__DIRECTIONS FOR THIS TASK__:
Which lines of the listing below contain the word "point"? Copy each of them.

__DATA LISTING__:
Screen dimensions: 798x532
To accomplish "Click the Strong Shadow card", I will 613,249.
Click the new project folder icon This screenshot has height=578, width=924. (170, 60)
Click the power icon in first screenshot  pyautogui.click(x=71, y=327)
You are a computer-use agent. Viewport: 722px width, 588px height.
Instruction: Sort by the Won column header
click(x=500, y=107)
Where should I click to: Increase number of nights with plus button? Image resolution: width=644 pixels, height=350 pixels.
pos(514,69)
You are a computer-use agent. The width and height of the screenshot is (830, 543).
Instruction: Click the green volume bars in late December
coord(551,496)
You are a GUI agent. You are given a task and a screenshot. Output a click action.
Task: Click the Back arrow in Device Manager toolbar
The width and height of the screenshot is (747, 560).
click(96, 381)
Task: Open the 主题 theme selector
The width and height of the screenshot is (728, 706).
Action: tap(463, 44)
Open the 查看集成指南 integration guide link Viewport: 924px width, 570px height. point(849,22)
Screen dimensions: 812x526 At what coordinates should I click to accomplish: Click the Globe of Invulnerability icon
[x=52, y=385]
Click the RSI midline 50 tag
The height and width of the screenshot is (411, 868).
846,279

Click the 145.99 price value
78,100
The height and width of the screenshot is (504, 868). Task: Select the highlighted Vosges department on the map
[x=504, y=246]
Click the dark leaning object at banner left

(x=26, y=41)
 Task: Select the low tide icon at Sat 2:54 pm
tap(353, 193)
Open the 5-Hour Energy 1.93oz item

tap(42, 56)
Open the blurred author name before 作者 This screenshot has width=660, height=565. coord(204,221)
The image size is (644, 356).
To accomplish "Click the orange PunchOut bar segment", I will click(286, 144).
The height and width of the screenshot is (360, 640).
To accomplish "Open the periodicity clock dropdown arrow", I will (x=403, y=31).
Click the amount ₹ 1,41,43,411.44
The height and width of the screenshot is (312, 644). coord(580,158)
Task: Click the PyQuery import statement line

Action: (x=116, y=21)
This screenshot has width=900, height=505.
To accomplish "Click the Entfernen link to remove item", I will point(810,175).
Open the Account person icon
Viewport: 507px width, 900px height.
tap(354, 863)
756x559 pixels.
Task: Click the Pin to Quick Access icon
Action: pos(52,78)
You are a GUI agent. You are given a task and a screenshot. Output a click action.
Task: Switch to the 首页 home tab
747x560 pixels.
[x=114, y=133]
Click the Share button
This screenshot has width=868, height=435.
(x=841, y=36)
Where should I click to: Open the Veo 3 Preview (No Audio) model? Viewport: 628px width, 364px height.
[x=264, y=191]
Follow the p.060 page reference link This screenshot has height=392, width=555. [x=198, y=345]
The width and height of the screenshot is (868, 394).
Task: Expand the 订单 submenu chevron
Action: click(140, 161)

__PROBLEM SOLUTION__:
Open the 查看集成指南 integration guide link Viewport: 924px width, 570px height. point(849,22)
To accomplish "Click the Entfernen link to remove item", I will point(810,175).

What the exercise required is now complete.